16 Février 2019
Monsieur l'académicien,
J'apprends la nouvelle de la sauvage agression dont vous avez été la victime aujourd'hui, à Paris, de la part de gilets jaunes », si j'en crois les médias. Mais s'agit-il de gilets jaunes ? Depuis le début de cette affaire j'avais averti mes amis de garder des distances avec ce mouvement, m'étonnant de l'engouement de certains d'entre eux. J'avais pourtant une certaine sympathie pour ces Français trop méprisés par l'établissement. Je craignais que ces « innocents » en matière politique ne soient vite récupérés par les spécialistes de la subversion, que sont ceux qu'on appelle les « les gauchistes » en simplifiant un peu. J'ai connu, et vu de près cette engeance qu'est le trotskysme, pour l'avoir cotoyé (en observateur) dans les amphis, et les salles de cours de la Sorbonne où j'étudiais avant 1968. Il n'y a rien à espérer de bon de cette racaille dont l'un des actuels « maître à penser est l'ignoble Edwy Plennel. Tout laisse à penser que les gilets jaunes ne signifient plus rien. N'importe qui peut revêtir cet uniforme, et les brutes l'ont fait. Leurs insultes à votre égard, leur phrasé qui n'a rien de la gouaillerie française porte la marque de la bête immonde.
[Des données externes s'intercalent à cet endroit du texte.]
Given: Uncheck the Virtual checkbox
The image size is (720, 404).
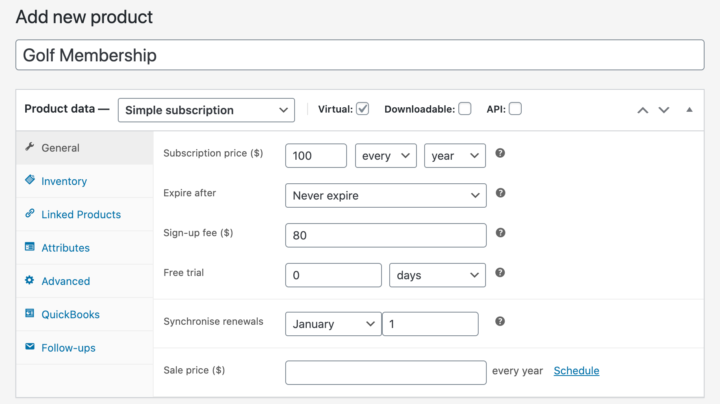Looking at the screenshot, I should coord(363,109).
Mais monsieur l'académicien, que diable faisiez vous là où ils vous ont traqué ?
Ou bien vous étiez proche de votre domicile que vous regagniez, et tout s'explique. Votre « péché » serait donc d'imprudence.
Ou bien c'est la curiosité qui vous a inspiré, ou même l'illusion de pouvoir dialoguer avec ces militants fanatisés. Et là c'est une faute. Imaginons-nous le père Kolbe, ou même Jésus dialoguant avec Hitler pour le convaincre de renoncer à la Shoah. Vous savez ce que Jésus a subi il y a deux mille ans du fait d'une foule fanatisée ?
Dans cette deuxième hypothèse vous n'avez pas commis certes de « crime », mais une erreur qui aurait pu vous coûter cher.
Mais je suis étonné que le philosophe éminent que vous êtes ait oublié que vous alliez au-devant d'une foule, et le témoignage de l'illustre Sénèque qui disait qu'en vérité : « La foule est le critère du pire ».
Pour ma part, je me répète sans cesse, comme un mantra, le mot d'Horace : Odi profanum vulgus, et arceo », je hais le profane vulgaire, et je m'en écarte.
Le grand Aldous Huxley a penché comme moi, dans le même sens, disant que l'individu le plus noble immergé dans la foule sombre corps et bien : « Du fait qu'il est une unité dans la foule, l'individu est libéré des bornes de sa personnalité, il obtient accès au monde infra-personnel, infra-humain, du sentiment sans retenue, et de la croyance sans critique. Faire partie d'une foule est une expérience qui s'apparente de près à l'ivresse alcoolique ».
Par chance, monsieur, ou par intervention providentielle, vous n'aviez pas revêtu le damné gilet, et n'avez pu, de ce fait, engager le dialogue perdu d'avance avec la meute, et revêtu bientôt de ce fait la tunique grotesque de l'ilote ivre.
En même temps que je m'en réjouis, je vous adresse mes remerciements pour vos sages propos en ces nos temps de détresse, et mon admiration pour ce maître-livre que vous avez commis : La défaite de la pensée, (Gallimard) bréviaire du combattant dans notre crépuscule, ouvrage que, avec tant d'autres, je considère comme un témoignage de votre charité.
Le Scrutateur.
Le philosophe qui a croisé le cortège des manifestants avait exprimé une certaine sympathie pour les « gilets jaunes ». Dans un entretien au « Figaro », il déplorait la tournure prise par le mouvement.